Personal life
- Born: c. 1665 Kraków
- Died: 1742 Safed
- Parent: Samuel (father);

Religious life
- Religion: Judaism

= Elazar Rokeach of Amsterdam =

Rabbi Elazar Rokeach (אלעזר רוקח) also known as Eleazar ben Samuel (c. 1685—1742), was the author of Maaseh Rokeach, and Chief Rabbi of Amsterdam.

He was born at Kraków about 1685; died at Safed, Israel, 1742. According to family legends, he was a direct paternal descendant of Eleazar of Worms. On the completion of his studies he became dayyan of Kraków. In 1708 he accepted the rabbinate of Rakow, Poland. From there he went to Brody, where he became rabbi (1714). In 1735 he went to Amsterdam in response to a call from the Ashkenazic congregation there. A medal was designed in his honor, one side of which exhibited his head in relief, surrounded by the words: "Eleazar ben Samuel, Rabbi of Brody" (in Hebrew), the other side containing chosen verses from the Psalms. Elazar was one of those who placed Moses Ḥayyim Luzzatto under excommunication.

In 1740 Elazar decided to go to Palestine. He took up his residence at Safed, where his life, however, was not of a peaceful character. It came to his knowledge that many of the most respected citizens of the place were reading the works of Nehemiah Ḥayyun and of other adherents of Shabbethai Ẓebi. Elazar vigorously endeavored to eradicate this tendency, but his efforts were in vain. His life thus became embittered, and he was seriously contemplating a return to Europe, when death intervened. Elazar, besides being a great Talmudist, was a profound kabalist and an able darshan.
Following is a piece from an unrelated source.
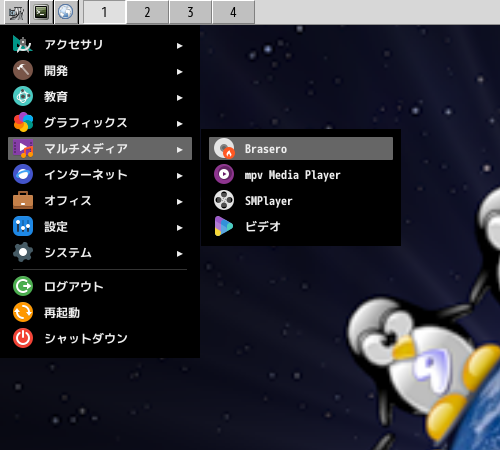Viewport: 500px width, 450px height.
Task: Expand the インターネット submenu arrow
Action: pos(180,176)
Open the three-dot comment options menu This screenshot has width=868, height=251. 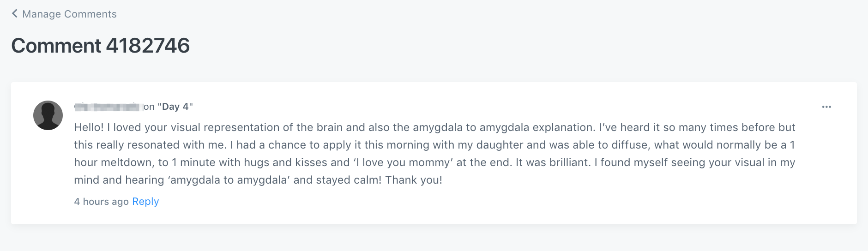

His published works are: "Arba' Ṭure Eben" (Four Rows of Stone), containing responsa and novellæ on Maimonides' "Yad" and on the Talmud (Lemberg, 1789); "Maaseh Rokeach" (Work of the Ointment-Maker), a cabalistic commentary on the Mishnah (Amsterdam, 1740); "Maaseh Rokeach," on the Pentateuch (Lemberg, 1789).

His grandson was Rabbi Elazar Rokeach (II), father of Rabbi Sholom Rokeach of Belz.

In various times up to the present, many people bearing the surname "Rokeach" or "Rokach" - including famous later rabbis, Israeli politicians and others prominent in different fields - are considered to be among his descendants.